Соля не спала. Просто она лежала с закрытыми глазами. И разговор слышала. А потому Матвею, когда тот подошел, не открывая глаз, сказала:

— Знаю.

— Запомни: на большой грани, у квартального столба… И денег он не просит…

— Большой человек, Егор Семенович, — тихо проговорила Соля.

— А откуда ему отчество твое знакомо? — поинтересовался Матвей, ловко, с одной спички, разводя костер. — Мы рядом в деревне живем, а все Соля да Соля… Вот я, к примеру, и запамятовал, что ты — Ивановна. А он — знает… Ну, и старикан!

— Как у него с питомничком? Выправился?

— А я и не спросил. Озадачил он меня своим сеном… Вернее, твоим сеном… Уел еще, потому как «баба», когда, говорит, вот в таких условиях, как мы, действительно женка.

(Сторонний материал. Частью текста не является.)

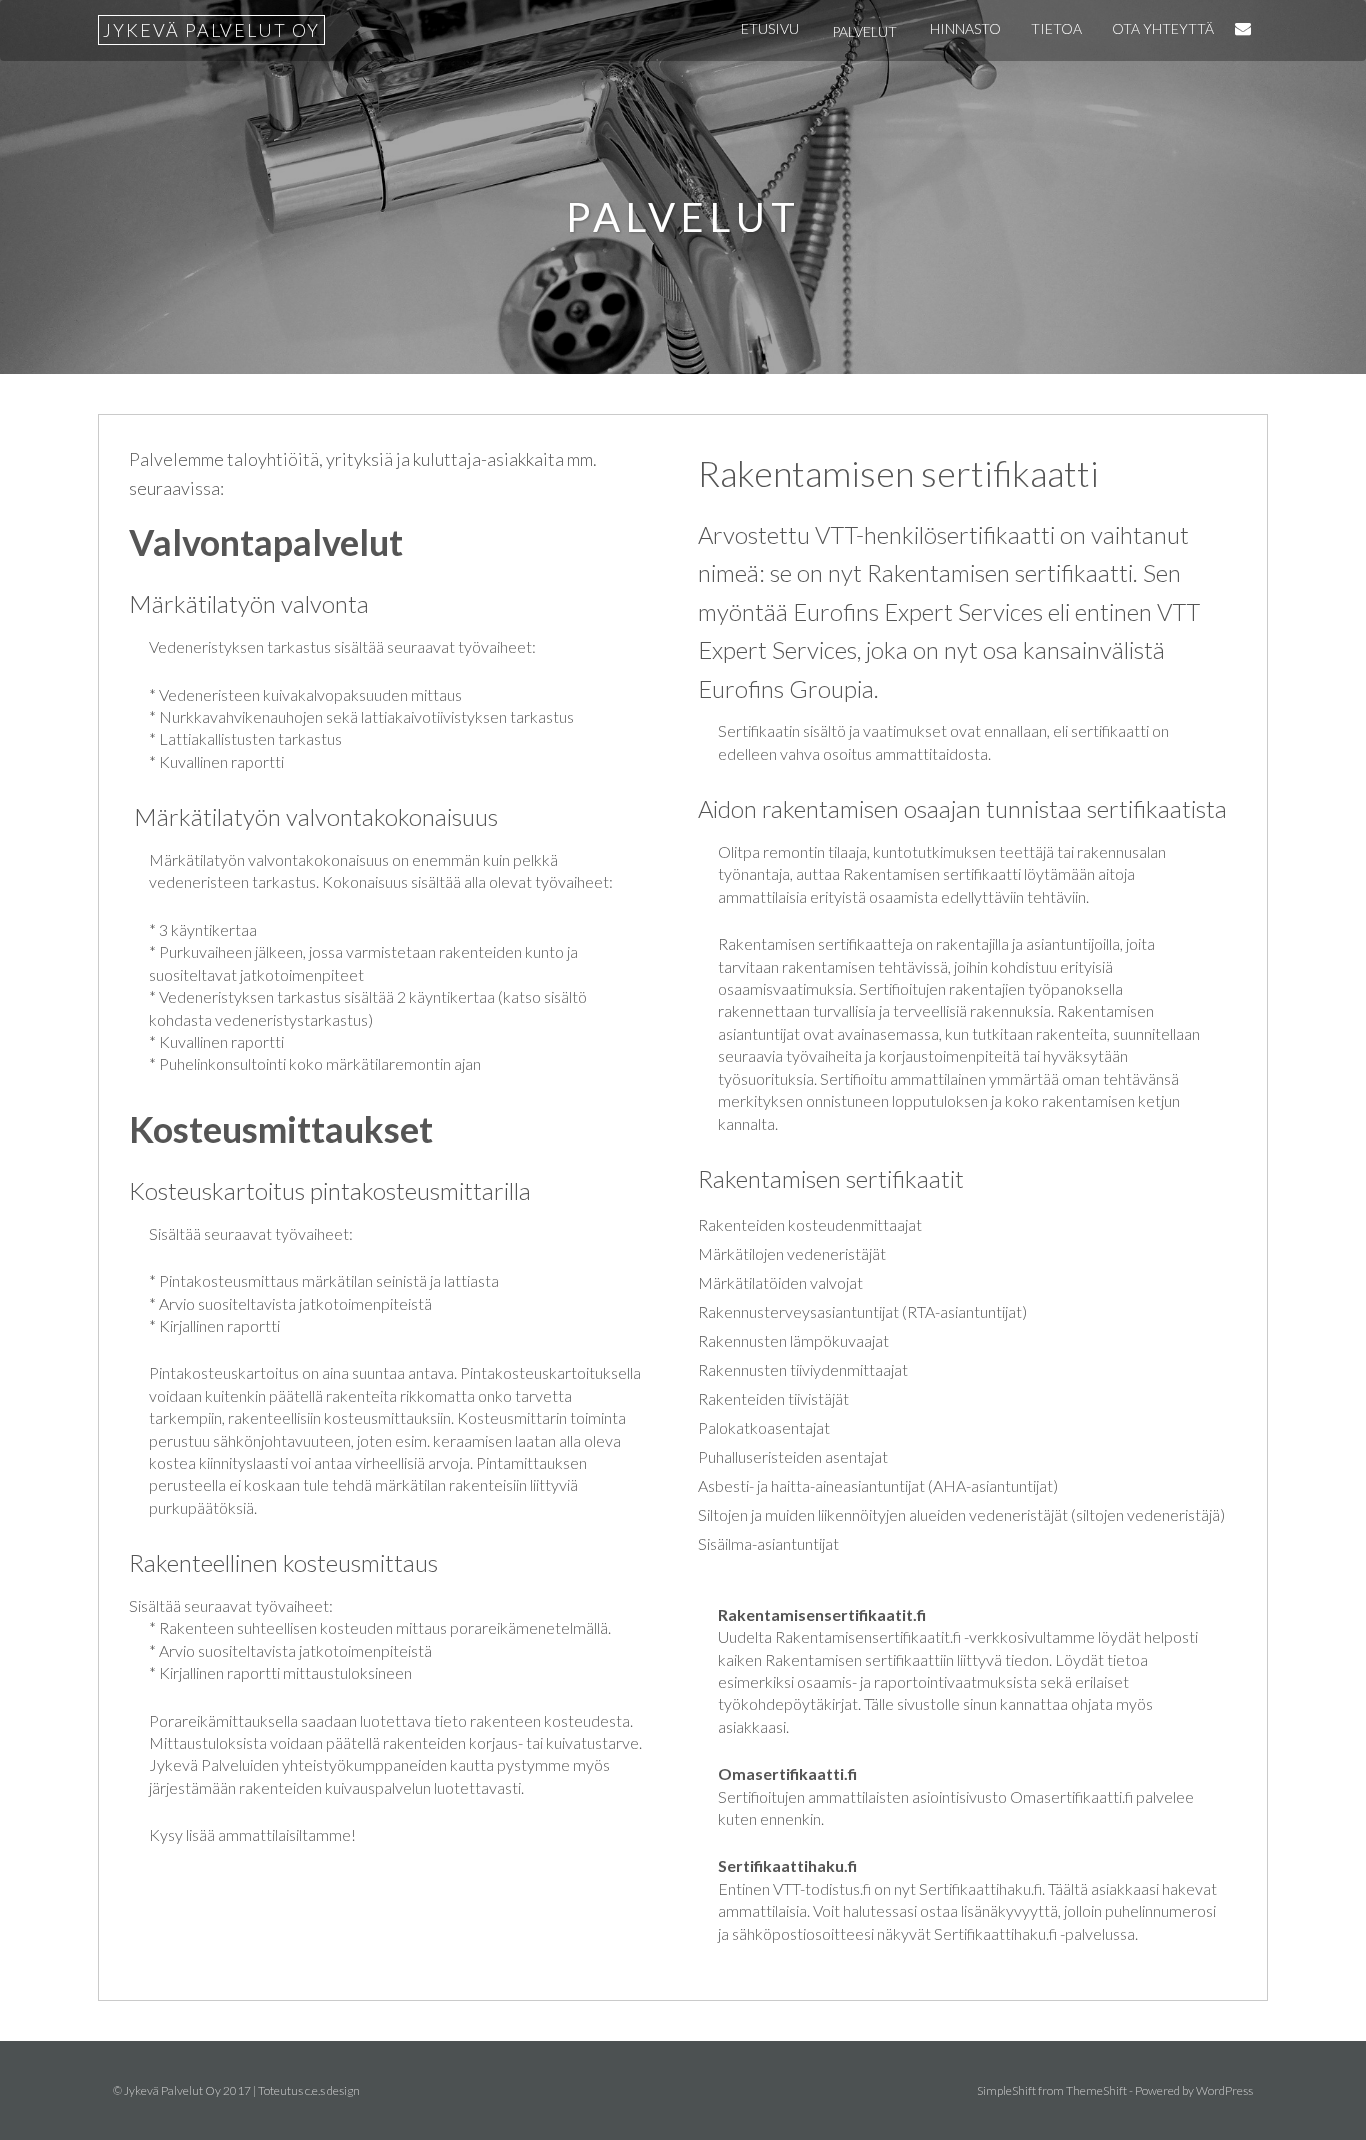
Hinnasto (965, 28)
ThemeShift (1096, 2090)
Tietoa (1056, 28)
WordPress (1224, 2090)
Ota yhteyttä (1163, 28)
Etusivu (770, 28)
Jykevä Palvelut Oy (211, 30)
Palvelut (864, 31)
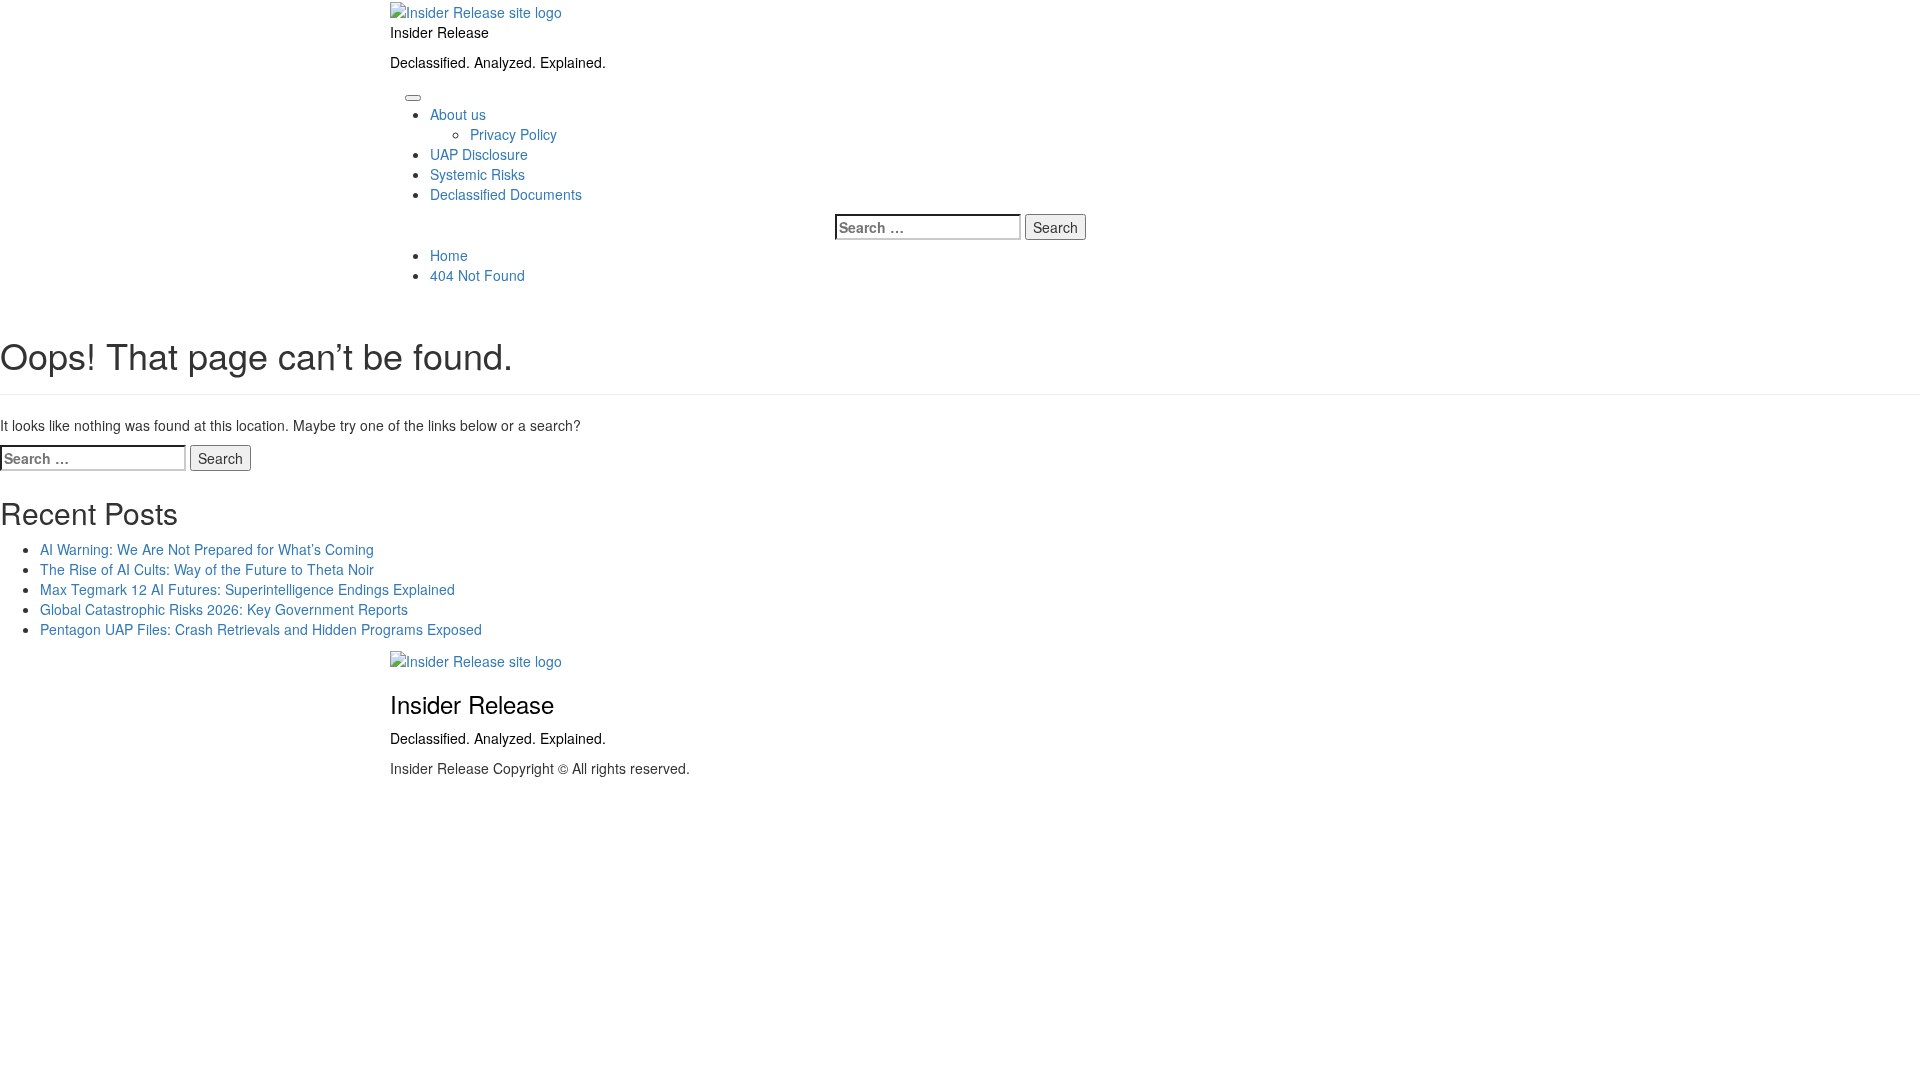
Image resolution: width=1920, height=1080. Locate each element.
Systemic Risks (477, 174)
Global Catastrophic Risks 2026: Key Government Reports (224, 609)
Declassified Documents (506, 194)
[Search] (395, 92)
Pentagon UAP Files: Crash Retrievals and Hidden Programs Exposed (261, 629)
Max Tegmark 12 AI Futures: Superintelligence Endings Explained (247, 589)
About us (458, 114)
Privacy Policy (513, 134)
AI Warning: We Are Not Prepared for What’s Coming (207, 549)
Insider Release (439, 32)
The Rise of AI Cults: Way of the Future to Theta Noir (207, 569)
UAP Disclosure (479, 154)
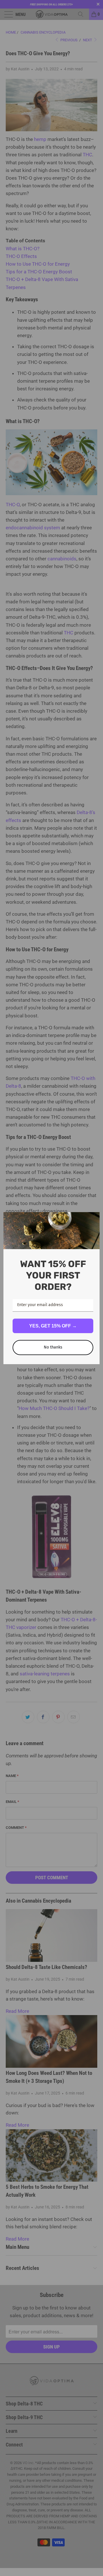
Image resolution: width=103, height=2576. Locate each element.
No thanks (53, 1347)
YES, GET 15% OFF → (53, 1325)
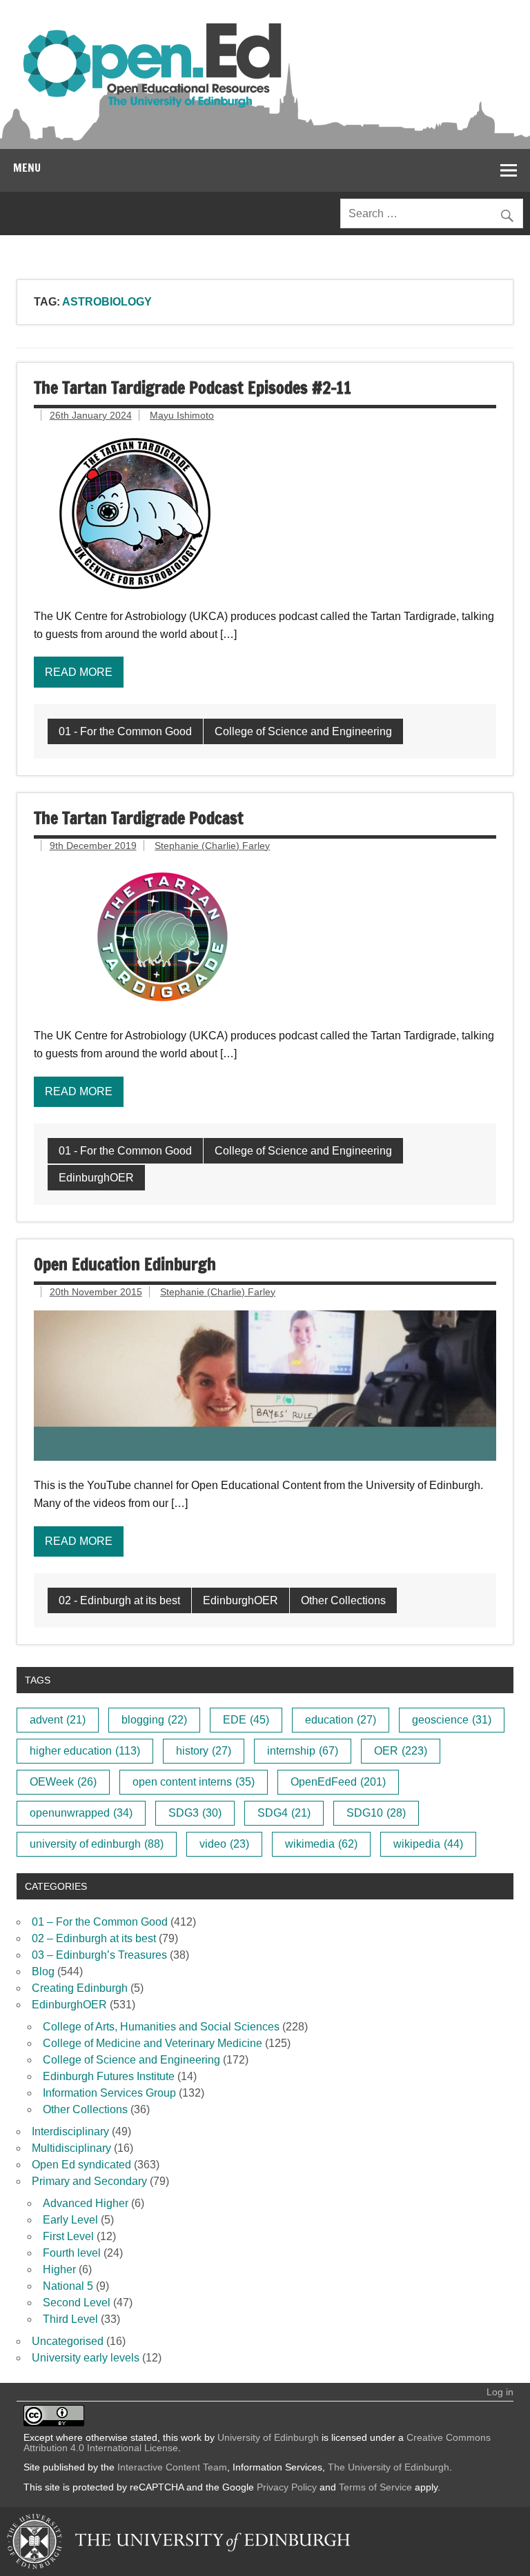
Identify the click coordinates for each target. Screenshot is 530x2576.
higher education (85, 1751)
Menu (27, 167)
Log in (500, 2391)
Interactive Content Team (172, 2467)
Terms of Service (375, 2487)
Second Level (76, 2302)
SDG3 (195, 1813)
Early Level (70, 2220)
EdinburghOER (96, 1178)
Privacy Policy (287, 2487)
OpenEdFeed (338, 1782)
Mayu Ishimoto (182, 415)
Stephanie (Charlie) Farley (212, 845)
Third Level (70, 2319)
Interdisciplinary (70, 2131)
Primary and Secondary (89, 2181)
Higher (59, 2269)
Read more (78, 672)
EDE (246, 1720)
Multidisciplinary (71, 2148)
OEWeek (63, 1782)
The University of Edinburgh (388, 2467)
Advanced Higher (85, 2203)
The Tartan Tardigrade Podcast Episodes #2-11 (192, 387)
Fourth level (72, 2253)
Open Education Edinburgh (125, 1264)
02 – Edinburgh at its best (94, 1938)
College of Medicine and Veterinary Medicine (152, 2043)
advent (58, 1720)
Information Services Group (109, 2093)
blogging (154, 1720)
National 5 (68, 2286)
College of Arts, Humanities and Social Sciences (161, 2027)
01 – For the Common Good (100, 1922)
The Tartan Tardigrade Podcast (139, 818)
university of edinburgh (97, 1844)
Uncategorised (68, 2341)
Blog (43, 1971)
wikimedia (321, 1844)
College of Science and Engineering (303, 731)
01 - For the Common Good (125, 731)
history (203, 1751)
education (340, 1720)
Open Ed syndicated (81, 2164)
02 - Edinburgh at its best (119, 1600)
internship (302, 1751)
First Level (68, 2236)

— И правильно «уел». Знать должен свои обычаи. А то по Европам прокатился и думаешь, что из Матвея превратился в Маттео?

— Грамотейкой ты стала, Соля! Вон как загибашь!

— А то нет! Письма, почитай, со всей Европы через мои руки нашим селянам шли.

— Откуда все-таки Командарм знает твое отчество? На покосе вроде все тоже Солей называли…

— На вторую зиму войны на лесозаготовках я робила. Как раз во владениях Егора Семеновича. Ну, поставили меня к «ледянке». Это дорога такая, водой в мороз заливается. Лесины по льду так способно летят, как снаряды. А внизу их подбирают, на подводы грузят, на сани с подсанками. Замешкалась я на «ледянке», одной лесиной меня и шабаркнуло. Упала. Слышу звон-грохот, с горы еще летят. И быть бы мне измочаленной в вехотку, не погодись рядом лесника. Не знаю, по каким уж делам он приехал. Кинулся со всей мочи ко мне, выдернул из-под лесин, а сам свою ногу-то и оставил. Ты присмотрись, правая нога у него из дерева. Сам протез выстругал, да так, что издаля и не отличишь от нормальной ноги. Особо когда на лошади сидит. Выпихнул он, значит, меня из «ледянки», сам вывалился — из-за голенища кровь хлещет. Положили его на сани да и повезли в больницу. А он всю дорогу и спрашивал: «Как у той бабоньки отчество? Как у той бабоньки отчество?» Будто это ему помочь могло от боли. Ну и сказали наугад: Ивановна. А оно возьми да сойдись. В нашей стороне через человека Иваны да Петры. Впоследствии я в больницу к нему ходила с передачами. Он все улыбался, ласково так улыбался: «Мне твое отчество помогло боль перетерпеть. Дохтур пилил ножовкой саму кость. Долго пилил, так долго, что спросил, может, грит, больной, дать вам воды? Давай, говорю, заодно, и хлеба». А я в толк не возьму, чем же мое отчество ему боль пересилить помогло. Только потом люди добрые сказали, что сын его, Иван, из плена немецкого вырвался, весть прислал, что снова воюет. Такие вот корабли-кораблики… Ну, ладно, Матвей, иди посмотри нашего Карька, я подыматься буду…

«Война, — думала Соля, — боже, какая жестокая страда! Кажись, отшумела, пронеслась огненным смерчем, а сколько еще дней и ночей будет у людей горьких… Какими травами-настоями зальешь-залечишь изломы душевные? Ребятишки в «войну» играют… Вырастут, у них появятся дети, и тоже, пожалуй… «Пиф-паф! Бей фашистов! Бей Гитлера!» Не забудет память народная, не похоронит во времени свое горе… И хорошо, что не забудется! И не следует забывать, ой как не следует! Вязью каменной, металлической печаткой отметить имя каждого погибшего солдата: мертвым — память, живым — завет. Кругла земля, да не круглы могилки, где помельче, где поглубже, а где и вовсе листом прелым, травой жухлой присыпаны наши голубоньки-светлушечки…»

Подумала так и напугалась. «Голубоньками-светлушечками» она называла живых товарок, больше солдаток. А туг о мертвых…

«Мертвые? Нет, не мертвы наши военные голубоньки-светлушечки, хоть и бездыханны. Памятью нашей живы. И вечно будут живы… И рядышком станут, коль потребуется, память-то, она тоже умеет стрелять!»